Can you format every line of the material as a JSON list of strings, one string per line, with blank lines left out? Leave the pictures out of the answer.

### [Pointing data for screenshots]
==================================================
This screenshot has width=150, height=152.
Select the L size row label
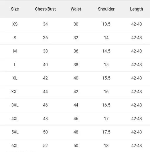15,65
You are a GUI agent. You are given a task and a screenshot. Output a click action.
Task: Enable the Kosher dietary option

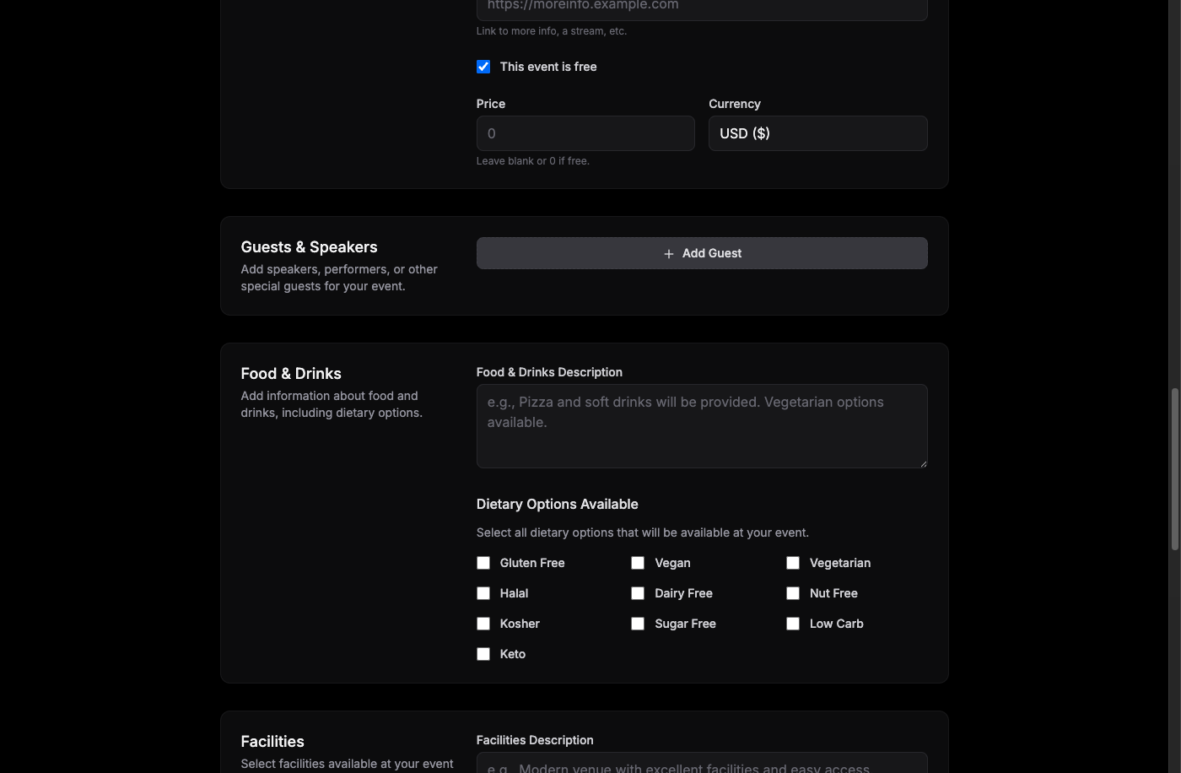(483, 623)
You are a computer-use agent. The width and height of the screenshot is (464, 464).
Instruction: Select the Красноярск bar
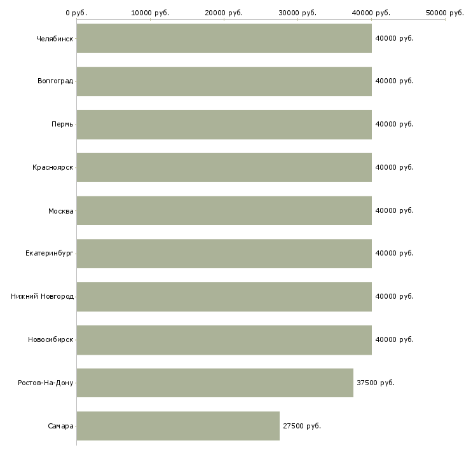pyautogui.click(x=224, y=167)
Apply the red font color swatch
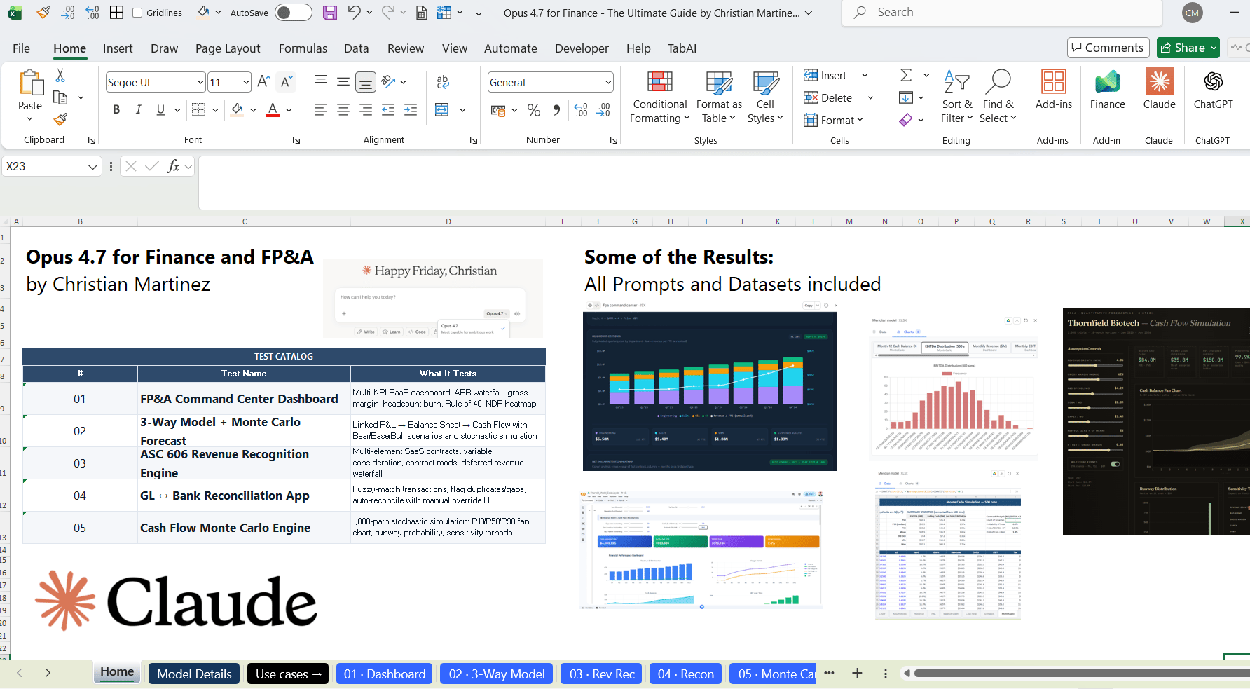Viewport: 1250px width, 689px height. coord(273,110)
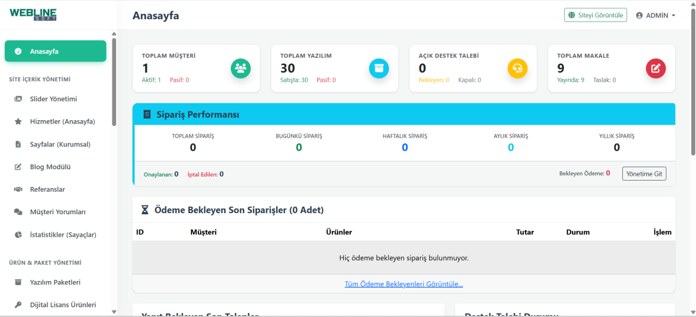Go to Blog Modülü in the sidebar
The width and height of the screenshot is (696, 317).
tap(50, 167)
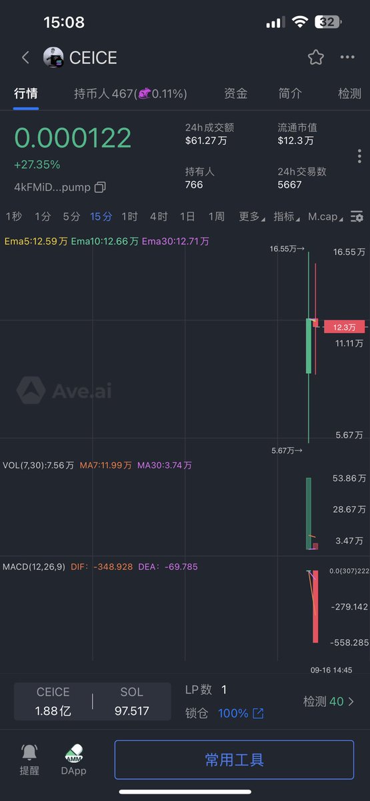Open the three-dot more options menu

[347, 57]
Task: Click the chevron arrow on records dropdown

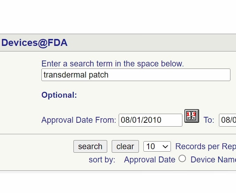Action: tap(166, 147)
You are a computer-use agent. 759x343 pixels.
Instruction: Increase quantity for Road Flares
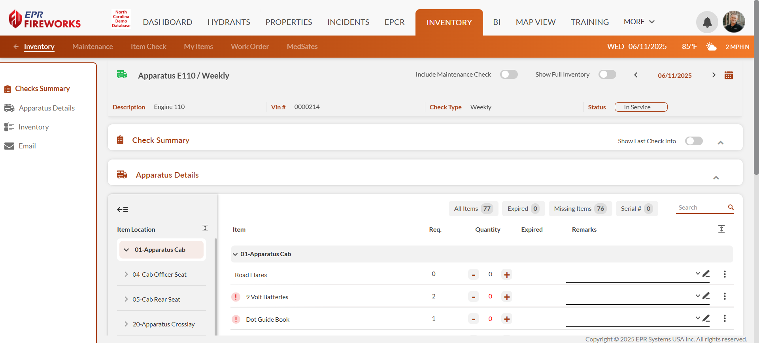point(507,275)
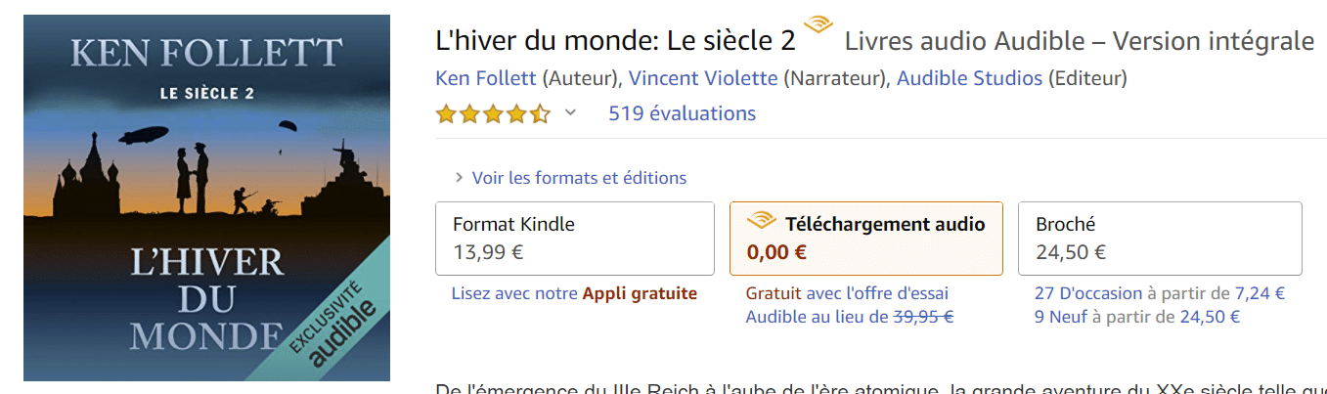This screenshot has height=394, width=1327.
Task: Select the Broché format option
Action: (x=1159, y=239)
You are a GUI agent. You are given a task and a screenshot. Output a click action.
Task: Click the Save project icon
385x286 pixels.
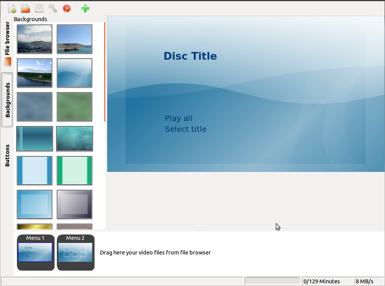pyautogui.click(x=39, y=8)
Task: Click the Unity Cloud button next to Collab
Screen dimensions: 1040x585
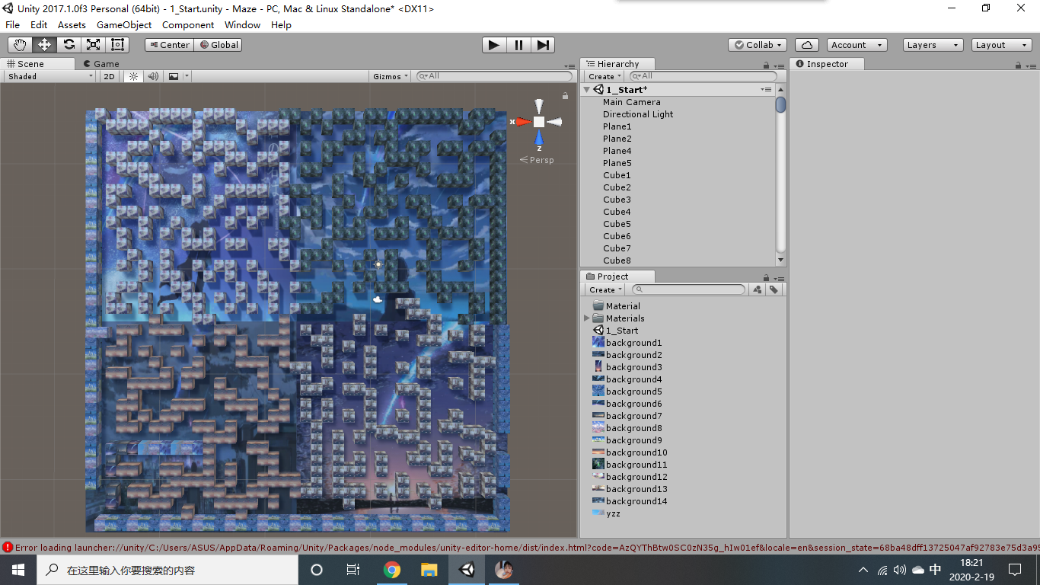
==================================================
### [RESULT OF THIS EXERCISE]
[
  "This screenshot has width=150, height=152.",
  "Select the L size row label",
  "15,65",
  "You are a GUI agent. You are given a task and a screenshot. Output a click action.",
  "Task: Enable the Kosher dietary option",
  "(483, 623)",
  "You are a computer-use agent. The width and height of the screenshot is (464, 464).",
  "Instruction: Select the Красноярск bar",
  "pyautogui.click(x=224, y=167)",
  "Apply the red font color swatch",
  "Viewport: 1250px width, 689px height. coord(273,110)",
  "Go to Blog Modülü in the sidebar",
  "The width and height of the screenshot is (696, 317).",
  "tap(50, 167)",
  "Open the three-dot more options menu",
  "[347, 57]",
  "Task: Click the chevron arrow on records dropdown",
  "Action: tap(166, 147)",
  "You are a computer-use agent. 759x343 pixels.",
  "Instruction: Increase quantity for Road Flares",
  "point(507,275)",
  "This screenshot has height=394, width=1327.",
  "Task: Select the Broché format option",
  "Action: (x=1159, y=239)",
  "You are a GUI agent. You are given a task and a screenshot. Output a click action.",
  "Task: Click the Save project icon",
  "385x286 pixels.",
  "pyautogui.click(x=39, y=8)",
  "Task: Click the Unity Cloud button next to Collab",
  "Screen dimensions: 1040x585"
]